Role of DSCAM in the development of supraspinal and spinal motor networks

DSCAM 在脊髓上和脊髓运动网络发育中的作用

• 批准号: 418635-2012
• 负责人: Bretzner, Frederic
• 金额: $ 2.11万
• 依托单位: Université Laval
• 依托单位国家: 加拿大
• 项目类别: Discovery Grants Program - Individual
• 财政年份: 2014
• 资助国家: 加拿大
• 起止时间: 2014-01-01 至 2015-12-31
• 项目状态: 已结题
• 来源: https://www.nserc-crsng.gc.ca/ase-oro/Details-Detailles_eng.asp?id=551518
• 关键词: Role; DSCAM; development; supraspinal; spinal

Motor control results from interplay between the brain and the spinal cord. The brain initiates, selects and plans the appropriate motor program to match environmental constraints, while the spinal cord translates this descending command into motor actions. Critical to motor functions is the formation of neuronal networks in the brain and spinal cord, which depends highly on signaling cues. Some of these signaling cues are thought to guide growing axons to their proper targets, while others contribute to the cell positioning across the central nervous system.
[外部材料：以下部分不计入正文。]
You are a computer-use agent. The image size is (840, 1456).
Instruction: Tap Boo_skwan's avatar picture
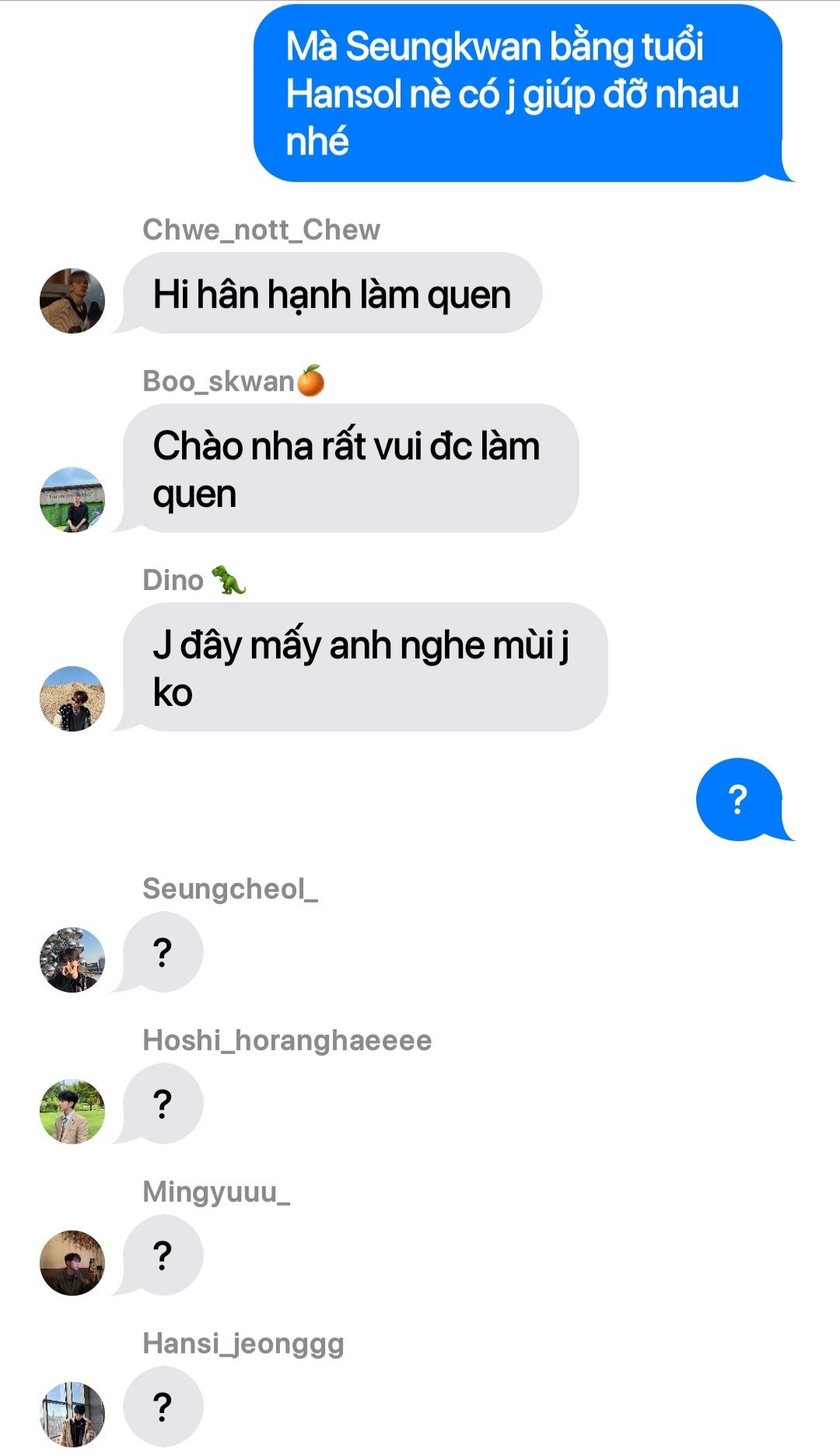point(72,500)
Using genetic technologies, it is now possible to alter gene expression by genetic deletion or silencing in the mouse, thus allowing us to broaden and deepen our understanding of signaling cues crucial to the development of neural motor networks. My research program therefore focuses on the role of one of these signaling cues, DSCAM, to the normal development of neural motor networks. DSCAM is a cell adherence molecule that could contribute to axonal guidance and/or cell positioning. Using a combination of behavioral, anatomical, and electrophysiological approaches, we will identify, localize and characterize functionally how removal of DSCAM affects the motor control and locomotion in DSCAM lacking mutant mice. Taken together, this series of experiments will allow us to get a better understanding of the contribution of DSCAM to the development of neural networks and motor functions.

运动控制是大脑和脊髓相互作用的结果。大脑启动、选择和计划适当的运动程序，以适应环境的限制，而脊髓则将这种下行命令翻译成运动动作。运动功能的关键是大脑和脊髓中神经元网络的形成，这在很大程度上依赖于信号提示。这些信号信号中的一些被认为是引导生长的轴突到达它们合适的目标，而另一些则有助于细胞在中枢神经系统中的定位。利用基因技术，现在可以通过基因缺失或沉默来改变小鼠的基因表达，从而使我们能够拓宽和加深对神经运动网络发展至关重要的信号信号的理解。因此，我的研究计划集中在其中一个信号信号DSCAM对神经运动网络的正常发展所起的作用。DSCAM是一种细胞黏附分子，可能有助于轴突引导和/或细胞定位。结合行为学、解剖学和电生理学的方法，我们将从功能上识别、定位和表征DSCAM缺失突变小鼠的运动控制和运动功能。综上所述，这一系列实验将让我们更好地了解DSCAM对神经网络和运动功能发展的贡献。